Open Beta Archipelag.io is in open beta until June 2026. All credits and earnings are virtual. Read the announcement →

A/B Testing

Deploy multiple model versions, split traffic between them, and measure which performs best

A/B Testing

Experimental
A/B testing code exists and the API endpoints are functional, but this feature has not been verified in production with real traffic. Expect breaking changes during beta.
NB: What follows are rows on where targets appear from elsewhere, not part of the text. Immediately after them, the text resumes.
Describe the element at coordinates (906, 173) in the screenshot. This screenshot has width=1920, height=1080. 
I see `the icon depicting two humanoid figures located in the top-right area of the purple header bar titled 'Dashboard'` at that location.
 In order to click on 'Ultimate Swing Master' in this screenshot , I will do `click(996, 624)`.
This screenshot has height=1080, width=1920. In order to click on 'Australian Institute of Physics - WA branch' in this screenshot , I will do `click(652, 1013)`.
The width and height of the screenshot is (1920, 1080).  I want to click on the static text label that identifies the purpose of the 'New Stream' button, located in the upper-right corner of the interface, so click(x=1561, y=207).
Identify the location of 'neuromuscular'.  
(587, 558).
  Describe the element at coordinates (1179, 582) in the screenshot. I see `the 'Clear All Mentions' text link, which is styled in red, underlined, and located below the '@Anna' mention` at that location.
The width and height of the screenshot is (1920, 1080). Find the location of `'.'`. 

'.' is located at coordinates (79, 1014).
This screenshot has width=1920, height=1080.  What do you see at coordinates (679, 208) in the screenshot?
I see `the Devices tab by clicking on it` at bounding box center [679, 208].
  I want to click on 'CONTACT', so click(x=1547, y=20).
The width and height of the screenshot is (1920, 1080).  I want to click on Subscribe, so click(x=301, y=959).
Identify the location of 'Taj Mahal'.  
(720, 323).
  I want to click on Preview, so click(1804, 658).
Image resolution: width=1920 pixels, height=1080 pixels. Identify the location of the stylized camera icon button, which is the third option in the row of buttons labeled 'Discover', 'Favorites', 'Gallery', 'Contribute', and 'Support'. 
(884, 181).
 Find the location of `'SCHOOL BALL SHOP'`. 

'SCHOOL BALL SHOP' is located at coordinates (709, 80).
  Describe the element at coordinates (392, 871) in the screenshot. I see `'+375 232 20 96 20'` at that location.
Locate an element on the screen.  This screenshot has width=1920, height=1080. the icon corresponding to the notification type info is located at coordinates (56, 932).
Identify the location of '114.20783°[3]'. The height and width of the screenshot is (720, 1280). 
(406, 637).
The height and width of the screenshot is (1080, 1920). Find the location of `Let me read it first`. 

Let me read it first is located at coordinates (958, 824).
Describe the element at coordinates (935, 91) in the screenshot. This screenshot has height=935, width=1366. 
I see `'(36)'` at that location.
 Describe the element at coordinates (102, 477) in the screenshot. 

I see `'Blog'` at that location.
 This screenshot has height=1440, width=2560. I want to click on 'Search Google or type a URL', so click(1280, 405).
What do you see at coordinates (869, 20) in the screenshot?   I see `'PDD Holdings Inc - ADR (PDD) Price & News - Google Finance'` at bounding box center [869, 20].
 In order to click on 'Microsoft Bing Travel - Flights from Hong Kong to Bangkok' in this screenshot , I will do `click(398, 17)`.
Test different models or configurations against each other with real traffic. The coordinator routes a percentage of jobs to each variant and tracks latency, success rate, and throughput per variant.

How It Works

You create an A/B test:
  Base Cargo: llm-chat (the one consumers request)
  Variant A (control): Mistral 7B → 80% traffic
  Variant B (challenger): Llama 8B → 20% traffic

Consumers submit jobs for "llm-chat" as usual.
The coordinator randomly routes:
  80% → Mistral 7B
  20% → Llama 8B

Per-variant metrics tracked:
  avg latency, success rate, tokens generated

When you have enough data → promote the winner.

Creating a Test

POST /api/v1/ab-tests
{
  "name": "Mistral 7B vs Llama 8B",
  "base_workload_id": 42,
  "variants": [
    {"name": "control", "workload_id": 42, "traffic_percent": 80},
    {"name": "challenger", "workload_id": 57, "traffic_percent": 20}
  ]
}

Then activate it:

POST /api/v1/ab-tests/{id}/activate

Viewing Results

GET /api/v1/ab-tests/{id}/results
{
  "variants": [
    {
      "name": "control",
      "traffic_percent": 80,
      "job_count": 800,
      "avg_latency_ms": 450,
      "success_rate": 99.2,
      "total_tokens": 384000
    },
    {
      "name": "challenger",
      "traffic_percent": 20,
      "job_count": 200,
      "avg_latency_ms": 320,
      "success_rate": 98.5,
      "total_tokens": 96000
    }
  ]
}

In this example, the challenger (Llama 8B) is faster (320ms vs 450ms) but slightly less reliable (98.5% vs 99.2%). Whether to promote depends on your priorities.

Consumer Transparency

A/B testing is invisible to Consumers. They submit jobs for the base Cargo as usual. The only difference is a metadata field on the response showing which variant was used:

{
  "metadata": {
    "ab_variant_name": "challenger",
    "ab_test_id": "test-uuid"
  }
}

Test Lifecycle

ActionEffect
CreateDefine test + variants (status: draft)
ActivateStart routing traffic (status: active)
PauseStop routing, keep metrics (status: paused)
CompleteEnd permanently (status: completed)

Metrics Tracked

MetricPer VariantHow Measured
Job countYesIncremented on each job assignment
Avg latencyYesTotal latency ÷ job count
Success rateYesSucceeded ÷ total × 100%
Total tokensYesSum of tokens_generated

Billing

Each variant is billed at its own Cargo’s rate. If variant A costs 1 credit and variant B costs 2 credits, the Consumer pays based on whichever variant their job was routed to.

Statistical Significance

The platform automatically computes statistical significance for each comparison:

  • p-values for success rate (z-test) and latency (t-test)
  • Confidence intervals showing the likely range of difference
  • Winner determination: control, challenger, or inconclusive
  • Sample size estimate: how many more jobs are needed for a conclusive result

View these on the dashboard at /ab-tests/{id} or via the results API.

Auto-Promote

When a variant wins with statistical significance (p < 0.05) and has been tested on 100+ jobs, you can auto-promote it — the platform shifts 100% traffic to the winner and completes the test. Available as a button on the dashboard or via the API.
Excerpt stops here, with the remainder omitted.